> Task description:
Where the word "status" occurs in a line of the listing below, copy that line.

> Listed records:
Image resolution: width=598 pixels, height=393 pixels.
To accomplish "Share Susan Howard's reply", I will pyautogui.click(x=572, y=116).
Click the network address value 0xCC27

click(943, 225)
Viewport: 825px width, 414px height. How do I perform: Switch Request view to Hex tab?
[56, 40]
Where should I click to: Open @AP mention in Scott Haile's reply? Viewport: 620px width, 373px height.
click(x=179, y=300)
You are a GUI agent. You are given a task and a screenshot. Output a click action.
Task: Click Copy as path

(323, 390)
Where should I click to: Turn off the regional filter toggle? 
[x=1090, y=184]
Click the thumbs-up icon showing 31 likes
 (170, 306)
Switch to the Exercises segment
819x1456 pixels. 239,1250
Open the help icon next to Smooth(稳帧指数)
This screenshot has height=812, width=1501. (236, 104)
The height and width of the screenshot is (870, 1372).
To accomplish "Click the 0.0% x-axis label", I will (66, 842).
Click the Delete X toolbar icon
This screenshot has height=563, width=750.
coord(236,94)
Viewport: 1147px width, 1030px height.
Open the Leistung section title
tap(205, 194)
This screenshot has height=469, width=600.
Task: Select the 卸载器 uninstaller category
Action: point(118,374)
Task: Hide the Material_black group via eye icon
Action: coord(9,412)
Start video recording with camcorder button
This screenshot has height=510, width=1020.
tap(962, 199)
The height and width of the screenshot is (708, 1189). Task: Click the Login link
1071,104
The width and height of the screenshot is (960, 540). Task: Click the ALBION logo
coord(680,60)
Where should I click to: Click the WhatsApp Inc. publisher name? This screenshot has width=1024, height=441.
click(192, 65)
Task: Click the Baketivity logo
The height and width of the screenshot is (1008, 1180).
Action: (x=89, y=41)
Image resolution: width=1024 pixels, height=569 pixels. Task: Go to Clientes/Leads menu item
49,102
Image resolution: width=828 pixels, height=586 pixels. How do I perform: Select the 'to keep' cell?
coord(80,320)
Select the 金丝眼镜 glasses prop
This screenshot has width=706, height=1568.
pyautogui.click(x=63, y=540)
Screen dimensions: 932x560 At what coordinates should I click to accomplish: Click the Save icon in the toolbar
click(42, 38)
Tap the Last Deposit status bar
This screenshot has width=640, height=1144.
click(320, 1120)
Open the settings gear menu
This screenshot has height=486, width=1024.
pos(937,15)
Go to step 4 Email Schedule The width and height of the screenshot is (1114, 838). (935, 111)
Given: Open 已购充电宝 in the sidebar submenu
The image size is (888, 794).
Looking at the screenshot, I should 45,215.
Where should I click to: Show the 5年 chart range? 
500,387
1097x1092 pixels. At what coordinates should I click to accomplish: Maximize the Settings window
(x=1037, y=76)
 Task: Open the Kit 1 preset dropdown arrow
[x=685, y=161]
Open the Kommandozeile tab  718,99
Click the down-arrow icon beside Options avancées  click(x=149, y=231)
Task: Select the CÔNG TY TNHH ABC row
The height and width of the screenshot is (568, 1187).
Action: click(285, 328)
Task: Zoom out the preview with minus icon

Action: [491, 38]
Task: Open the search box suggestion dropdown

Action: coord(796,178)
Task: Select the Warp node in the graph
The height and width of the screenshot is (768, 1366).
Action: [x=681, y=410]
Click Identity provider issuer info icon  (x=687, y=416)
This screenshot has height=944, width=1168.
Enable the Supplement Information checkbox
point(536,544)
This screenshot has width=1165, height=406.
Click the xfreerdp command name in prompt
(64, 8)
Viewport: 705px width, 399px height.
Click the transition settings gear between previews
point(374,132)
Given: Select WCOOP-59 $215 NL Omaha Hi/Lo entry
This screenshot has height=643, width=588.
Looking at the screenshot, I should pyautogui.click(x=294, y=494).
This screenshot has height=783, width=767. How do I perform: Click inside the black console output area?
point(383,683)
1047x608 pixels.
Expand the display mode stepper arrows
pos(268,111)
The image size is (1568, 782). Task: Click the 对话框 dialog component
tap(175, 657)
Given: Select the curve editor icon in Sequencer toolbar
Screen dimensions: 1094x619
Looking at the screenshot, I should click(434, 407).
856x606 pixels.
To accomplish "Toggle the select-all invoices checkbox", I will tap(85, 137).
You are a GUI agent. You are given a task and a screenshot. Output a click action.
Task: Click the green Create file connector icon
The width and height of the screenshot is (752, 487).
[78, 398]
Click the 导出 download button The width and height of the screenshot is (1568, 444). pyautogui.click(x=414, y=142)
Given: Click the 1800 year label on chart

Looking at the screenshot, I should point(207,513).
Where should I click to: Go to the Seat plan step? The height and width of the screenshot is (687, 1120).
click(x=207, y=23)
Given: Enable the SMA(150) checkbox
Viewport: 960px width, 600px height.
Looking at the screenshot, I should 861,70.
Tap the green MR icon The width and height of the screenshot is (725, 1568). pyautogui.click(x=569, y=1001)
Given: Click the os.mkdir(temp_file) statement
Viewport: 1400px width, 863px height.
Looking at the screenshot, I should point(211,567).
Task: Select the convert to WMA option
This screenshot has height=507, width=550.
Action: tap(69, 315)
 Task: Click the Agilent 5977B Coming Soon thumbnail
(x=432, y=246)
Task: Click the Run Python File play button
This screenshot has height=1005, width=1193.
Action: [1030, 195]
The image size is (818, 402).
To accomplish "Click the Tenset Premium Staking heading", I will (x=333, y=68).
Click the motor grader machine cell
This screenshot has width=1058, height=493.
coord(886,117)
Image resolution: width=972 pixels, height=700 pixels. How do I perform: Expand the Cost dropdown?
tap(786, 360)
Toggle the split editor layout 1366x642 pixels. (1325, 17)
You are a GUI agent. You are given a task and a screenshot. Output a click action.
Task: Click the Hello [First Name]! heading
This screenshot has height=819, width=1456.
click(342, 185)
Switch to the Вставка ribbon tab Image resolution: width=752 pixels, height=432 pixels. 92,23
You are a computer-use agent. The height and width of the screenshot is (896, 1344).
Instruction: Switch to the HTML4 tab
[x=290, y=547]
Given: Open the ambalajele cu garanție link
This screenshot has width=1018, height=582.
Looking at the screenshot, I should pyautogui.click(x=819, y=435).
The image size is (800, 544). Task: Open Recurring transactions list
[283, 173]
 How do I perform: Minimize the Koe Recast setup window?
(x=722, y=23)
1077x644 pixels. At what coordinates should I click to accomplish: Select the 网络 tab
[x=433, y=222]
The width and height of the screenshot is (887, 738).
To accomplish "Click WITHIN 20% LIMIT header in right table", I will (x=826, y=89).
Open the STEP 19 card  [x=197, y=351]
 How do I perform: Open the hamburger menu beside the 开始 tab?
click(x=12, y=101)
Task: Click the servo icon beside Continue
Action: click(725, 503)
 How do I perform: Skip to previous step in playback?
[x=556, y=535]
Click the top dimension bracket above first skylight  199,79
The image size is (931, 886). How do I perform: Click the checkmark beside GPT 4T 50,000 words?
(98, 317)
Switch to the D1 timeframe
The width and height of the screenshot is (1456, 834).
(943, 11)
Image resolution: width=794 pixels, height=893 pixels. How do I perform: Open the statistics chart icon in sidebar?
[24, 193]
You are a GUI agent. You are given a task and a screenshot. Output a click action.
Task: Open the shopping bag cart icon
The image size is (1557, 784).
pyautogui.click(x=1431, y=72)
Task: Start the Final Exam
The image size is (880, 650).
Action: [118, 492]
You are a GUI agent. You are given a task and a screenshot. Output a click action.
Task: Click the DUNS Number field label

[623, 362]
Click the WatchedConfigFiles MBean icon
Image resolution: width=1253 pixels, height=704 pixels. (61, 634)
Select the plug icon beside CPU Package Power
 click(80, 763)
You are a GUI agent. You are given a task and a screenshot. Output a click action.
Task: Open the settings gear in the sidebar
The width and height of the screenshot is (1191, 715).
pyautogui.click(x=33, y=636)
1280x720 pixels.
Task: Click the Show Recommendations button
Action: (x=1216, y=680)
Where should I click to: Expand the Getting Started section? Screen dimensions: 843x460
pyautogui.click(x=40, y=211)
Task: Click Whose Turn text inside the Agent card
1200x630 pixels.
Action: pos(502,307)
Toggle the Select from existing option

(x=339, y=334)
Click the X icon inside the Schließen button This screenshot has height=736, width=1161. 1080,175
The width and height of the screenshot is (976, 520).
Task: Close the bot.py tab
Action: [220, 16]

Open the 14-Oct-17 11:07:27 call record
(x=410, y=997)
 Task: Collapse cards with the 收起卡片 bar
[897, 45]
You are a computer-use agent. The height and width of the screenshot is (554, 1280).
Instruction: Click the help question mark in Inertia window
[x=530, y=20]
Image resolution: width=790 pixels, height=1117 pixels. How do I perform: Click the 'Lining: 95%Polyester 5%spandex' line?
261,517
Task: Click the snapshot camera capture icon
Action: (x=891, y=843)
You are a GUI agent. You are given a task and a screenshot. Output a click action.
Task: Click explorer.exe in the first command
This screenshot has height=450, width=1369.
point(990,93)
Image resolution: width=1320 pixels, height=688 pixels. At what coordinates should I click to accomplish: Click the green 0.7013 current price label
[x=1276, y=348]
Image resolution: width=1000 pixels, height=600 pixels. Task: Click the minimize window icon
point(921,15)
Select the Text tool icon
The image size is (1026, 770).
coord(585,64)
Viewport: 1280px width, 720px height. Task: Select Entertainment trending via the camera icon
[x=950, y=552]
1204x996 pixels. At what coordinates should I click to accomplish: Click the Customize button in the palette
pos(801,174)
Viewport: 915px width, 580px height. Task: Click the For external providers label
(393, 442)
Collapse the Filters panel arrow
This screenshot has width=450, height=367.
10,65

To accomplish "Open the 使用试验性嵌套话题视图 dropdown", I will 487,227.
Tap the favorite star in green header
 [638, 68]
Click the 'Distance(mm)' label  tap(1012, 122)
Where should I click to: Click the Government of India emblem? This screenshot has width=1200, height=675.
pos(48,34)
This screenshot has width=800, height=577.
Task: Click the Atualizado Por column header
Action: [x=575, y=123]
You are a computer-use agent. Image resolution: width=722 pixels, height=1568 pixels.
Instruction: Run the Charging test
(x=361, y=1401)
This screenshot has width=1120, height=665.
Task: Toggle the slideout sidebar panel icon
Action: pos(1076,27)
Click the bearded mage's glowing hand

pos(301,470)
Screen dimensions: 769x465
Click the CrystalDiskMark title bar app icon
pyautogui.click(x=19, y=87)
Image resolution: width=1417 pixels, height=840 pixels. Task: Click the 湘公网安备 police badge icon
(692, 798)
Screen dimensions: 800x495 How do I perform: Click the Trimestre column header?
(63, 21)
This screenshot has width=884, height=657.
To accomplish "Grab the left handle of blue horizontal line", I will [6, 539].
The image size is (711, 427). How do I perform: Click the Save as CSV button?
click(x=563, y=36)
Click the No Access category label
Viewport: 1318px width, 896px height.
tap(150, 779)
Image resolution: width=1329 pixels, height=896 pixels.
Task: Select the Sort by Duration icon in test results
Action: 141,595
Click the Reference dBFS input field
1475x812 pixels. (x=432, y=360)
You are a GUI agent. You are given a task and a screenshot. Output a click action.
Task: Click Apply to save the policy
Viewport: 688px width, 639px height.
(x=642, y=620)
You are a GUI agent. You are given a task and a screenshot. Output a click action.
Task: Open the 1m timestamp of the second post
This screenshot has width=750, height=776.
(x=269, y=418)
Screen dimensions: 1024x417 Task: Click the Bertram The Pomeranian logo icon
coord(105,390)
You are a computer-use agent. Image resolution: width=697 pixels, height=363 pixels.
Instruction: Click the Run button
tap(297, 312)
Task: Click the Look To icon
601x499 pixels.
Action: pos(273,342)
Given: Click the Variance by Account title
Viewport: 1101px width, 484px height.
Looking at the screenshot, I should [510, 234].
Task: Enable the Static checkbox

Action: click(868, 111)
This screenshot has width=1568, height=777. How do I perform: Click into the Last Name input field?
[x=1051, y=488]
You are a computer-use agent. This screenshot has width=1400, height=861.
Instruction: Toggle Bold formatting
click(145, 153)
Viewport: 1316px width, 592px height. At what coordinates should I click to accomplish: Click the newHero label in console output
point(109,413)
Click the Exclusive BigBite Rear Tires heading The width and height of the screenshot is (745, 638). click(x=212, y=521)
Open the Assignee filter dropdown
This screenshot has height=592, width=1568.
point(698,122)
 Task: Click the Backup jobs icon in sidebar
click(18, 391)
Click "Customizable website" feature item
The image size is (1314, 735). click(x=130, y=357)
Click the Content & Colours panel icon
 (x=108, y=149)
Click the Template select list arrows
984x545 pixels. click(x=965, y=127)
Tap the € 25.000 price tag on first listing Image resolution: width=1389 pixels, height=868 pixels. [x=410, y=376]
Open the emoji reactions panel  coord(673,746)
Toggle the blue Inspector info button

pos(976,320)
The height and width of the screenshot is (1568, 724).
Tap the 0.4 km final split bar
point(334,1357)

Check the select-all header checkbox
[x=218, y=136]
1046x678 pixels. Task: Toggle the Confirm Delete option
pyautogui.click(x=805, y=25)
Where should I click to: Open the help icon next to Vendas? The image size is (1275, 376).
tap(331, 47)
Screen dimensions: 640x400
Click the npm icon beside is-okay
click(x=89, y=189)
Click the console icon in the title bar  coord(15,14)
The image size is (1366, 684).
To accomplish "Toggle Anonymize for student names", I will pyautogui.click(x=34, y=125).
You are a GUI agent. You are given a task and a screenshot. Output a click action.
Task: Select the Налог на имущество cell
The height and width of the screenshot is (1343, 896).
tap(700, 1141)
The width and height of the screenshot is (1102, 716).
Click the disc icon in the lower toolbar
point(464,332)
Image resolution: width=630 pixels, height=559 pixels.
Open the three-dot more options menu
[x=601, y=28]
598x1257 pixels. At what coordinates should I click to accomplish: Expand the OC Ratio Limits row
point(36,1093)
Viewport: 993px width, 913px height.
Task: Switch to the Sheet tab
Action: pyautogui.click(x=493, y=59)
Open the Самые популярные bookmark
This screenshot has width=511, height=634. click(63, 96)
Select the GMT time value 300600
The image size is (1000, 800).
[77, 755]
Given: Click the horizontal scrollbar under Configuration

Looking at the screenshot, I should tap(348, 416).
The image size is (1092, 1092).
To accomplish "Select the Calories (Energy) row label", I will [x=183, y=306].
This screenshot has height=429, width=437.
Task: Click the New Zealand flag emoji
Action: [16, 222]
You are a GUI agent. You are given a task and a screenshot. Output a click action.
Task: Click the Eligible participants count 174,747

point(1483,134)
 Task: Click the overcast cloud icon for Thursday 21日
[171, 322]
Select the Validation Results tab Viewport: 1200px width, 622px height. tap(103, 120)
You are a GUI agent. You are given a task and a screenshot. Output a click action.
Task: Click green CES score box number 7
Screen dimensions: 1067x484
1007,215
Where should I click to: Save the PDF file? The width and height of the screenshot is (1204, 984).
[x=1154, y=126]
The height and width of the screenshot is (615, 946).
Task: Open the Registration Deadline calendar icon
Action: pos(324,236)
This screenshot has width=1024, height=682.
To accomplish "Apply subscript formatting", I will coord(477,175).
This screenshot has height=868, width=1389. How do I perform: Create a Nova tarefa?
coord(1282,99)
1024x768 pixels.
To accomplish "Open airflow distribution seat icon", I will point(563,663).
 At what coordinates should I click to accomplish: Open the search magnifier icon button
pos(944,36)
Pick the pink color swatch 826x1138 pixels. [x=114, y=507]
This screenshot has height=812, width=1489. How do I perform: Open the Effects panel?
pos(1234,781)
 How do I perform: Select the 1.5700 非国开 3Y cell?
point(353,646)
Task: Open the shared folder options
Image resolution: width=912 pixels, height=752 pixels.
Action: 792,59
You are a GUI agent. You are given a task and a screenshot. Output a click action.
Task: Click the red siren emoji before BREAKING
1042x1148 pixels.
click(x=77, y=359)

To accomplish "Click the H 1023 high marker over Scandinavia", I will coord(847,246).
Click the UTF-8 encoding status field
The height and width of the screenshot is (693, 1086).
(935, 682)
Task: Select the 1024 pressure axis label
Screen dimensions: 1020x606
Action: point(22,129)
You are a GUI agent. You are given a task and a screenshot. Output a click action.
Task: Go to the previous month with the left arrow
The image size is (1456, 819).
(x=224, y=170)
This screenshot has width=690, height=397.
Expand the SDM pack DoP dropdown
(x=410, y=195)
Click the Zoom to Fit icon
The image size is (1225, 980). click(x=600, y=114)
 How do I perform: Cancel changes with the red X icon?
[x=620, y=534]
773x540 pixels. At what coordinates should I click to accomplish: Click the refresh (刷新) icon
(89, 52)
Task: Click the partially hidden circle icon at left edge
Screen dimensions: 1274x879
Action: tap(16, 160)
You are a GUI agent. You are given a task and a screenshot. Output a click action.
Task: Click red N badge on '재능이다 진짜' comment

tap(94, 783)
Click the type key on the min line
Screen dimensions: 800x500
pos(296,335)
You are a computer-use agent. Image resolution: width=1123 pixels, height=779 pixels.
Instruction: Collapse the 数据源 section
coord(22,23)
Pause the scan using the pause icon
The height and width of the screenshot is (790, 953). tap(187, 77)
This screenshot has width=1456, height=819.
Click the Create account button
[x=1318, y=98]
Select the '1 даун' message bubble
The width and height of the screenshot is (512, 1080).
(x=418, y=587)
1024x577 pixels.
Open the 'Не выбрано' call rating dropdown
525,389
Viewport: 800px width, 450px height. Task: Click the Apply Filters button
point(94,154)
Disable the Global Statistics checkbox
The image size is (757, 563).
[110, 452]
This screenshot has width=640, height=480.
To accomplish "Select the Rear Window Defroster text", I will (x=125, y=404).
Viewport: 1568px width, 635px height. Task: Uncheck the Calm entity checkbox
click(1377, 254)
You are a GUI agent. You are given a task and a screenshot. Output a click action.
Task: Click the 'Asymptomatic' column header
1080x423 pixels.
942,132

> Solution for this exercise:
Tap the Last Deposit status bar
Click the UTF-8 encoding status field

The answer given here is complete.